Another consideration is presented which bears somewhat upon the interpretation to be given to this amendment of 1919. These investigations by extraordinary terms with extraordinary grand juries are in a nature indefinite, both as to time and the amount of work necessarily involved. It would be practically impossible for the Legislature to make any *856appropriation therefor before the performance of the work. It cannot be anticipated what may be the extent of the services which a deputy thus appointed may be called upon to perform. This situation should not be lost sight of in connection with the other considerations presented in interpreting the meaning of the amendment of section 61.

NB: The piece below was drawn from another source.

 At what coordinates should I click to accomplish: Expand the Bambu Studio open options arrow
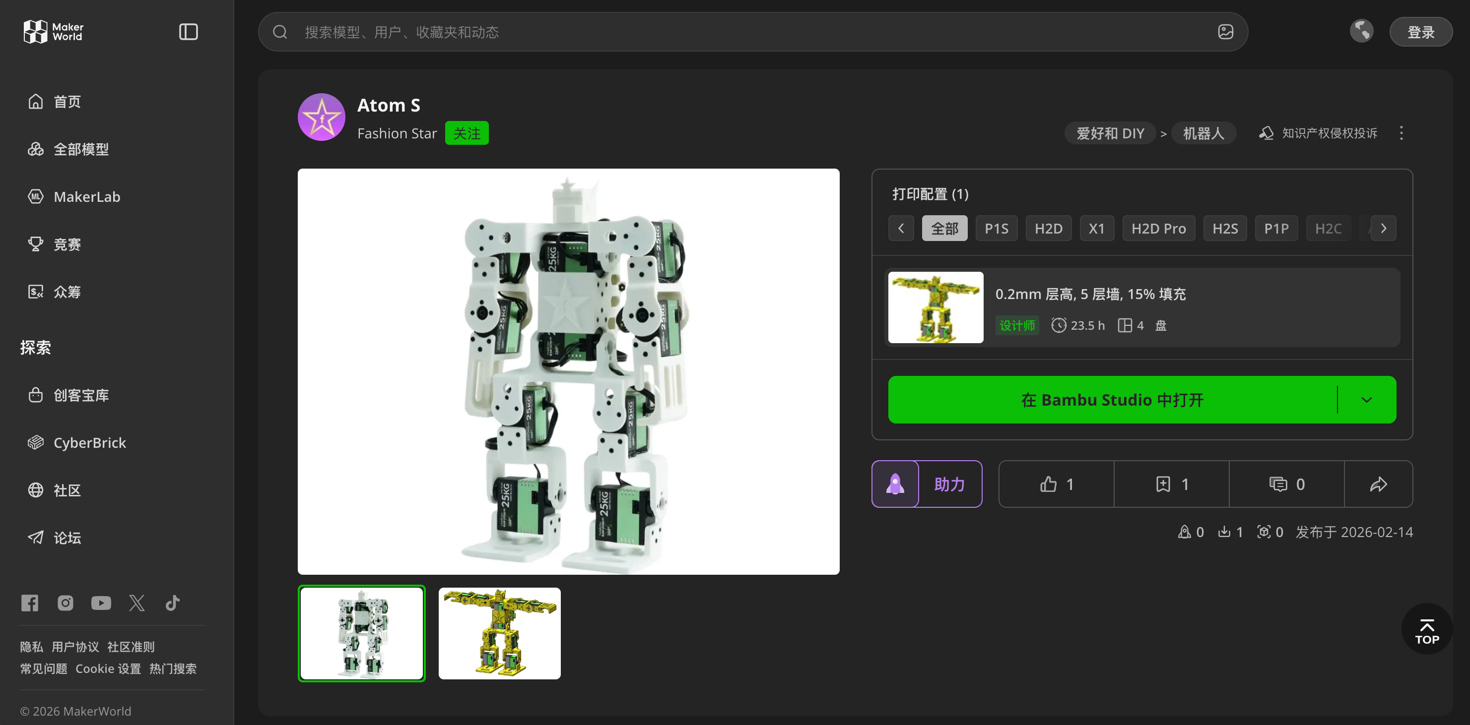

It is further argued that this fixation of compensation must be made before the performance of the services, and an approval of payment on account is not such a fixation. To this I cannot agree, by reason of the nature of those services. The services may extend over many months. If the Attorney-General had power to fix the compensation he would seem to have power to fix the compensation for services already performed, even though the work be not finished. An approval by the Attorney-General of the amount of a bill rendered is in law as I deem it a fixation of compensation pro tanto within the meaning of the statute.

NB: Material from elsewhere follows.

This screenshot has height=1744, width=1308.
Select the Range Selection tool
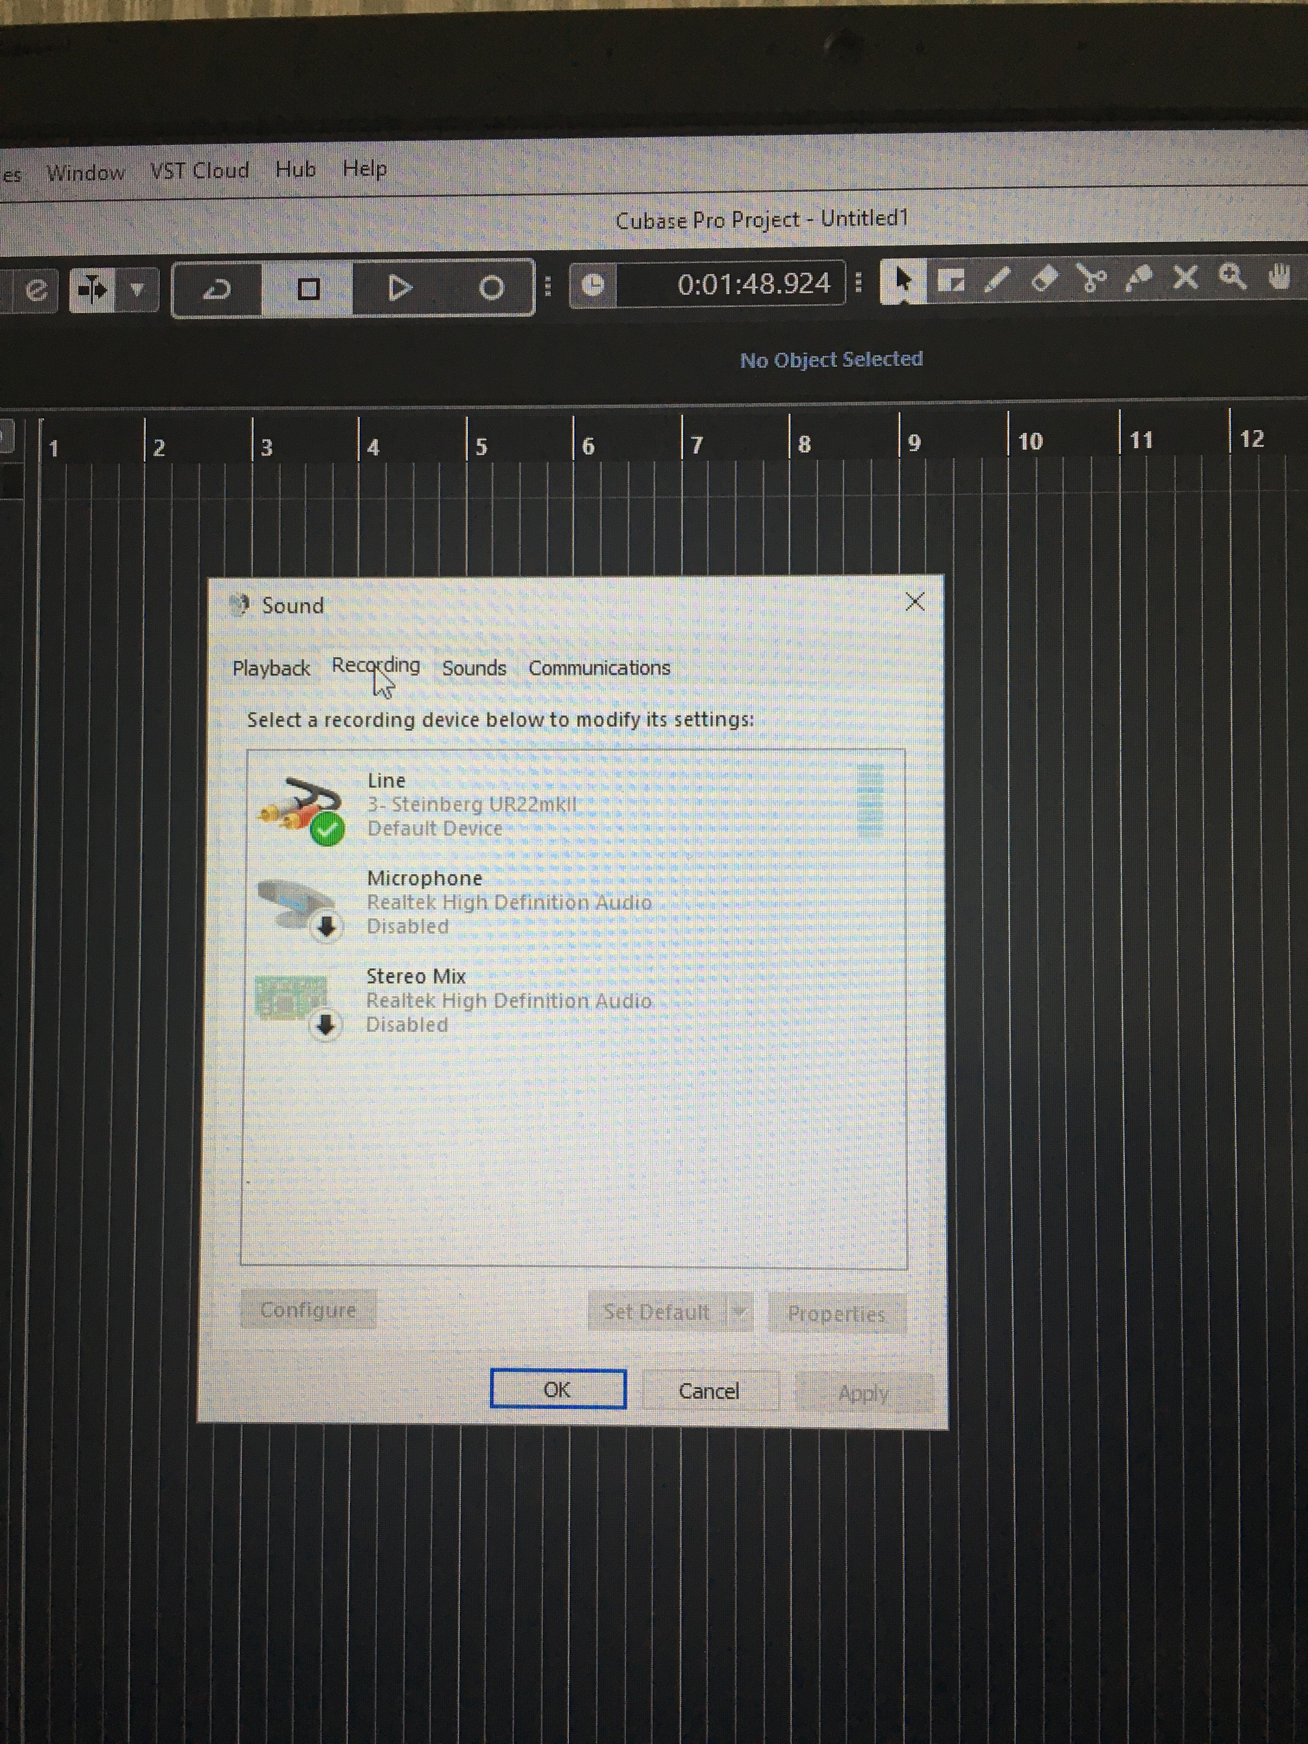click(951, 281)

These views seem to be in accord with the opinion of the Second Department in People ex rel. Osborne v. Board of Supervisors (168 App. Div. 765).

Again, it is contended that this construction should not be given to the statute, because of the danger of its abuse by the fixation of salaries of deputies so employed at an exorbitant amount. If the construction herein given to the statute prior to the amendment in 1919 be the proper construction, then such liability to abuse has existed for many years in this State without evidence of any harm resulting therefrom. The argument, thus made by the comptroller, should be addressed to the Legislature rather than to the court.

The order should, therefore, be affirmed, with ten dollars costs and disbursements.

Clarke, P. J., and Dowling, J., concur; Page and Greenbaum, JJ., dissent.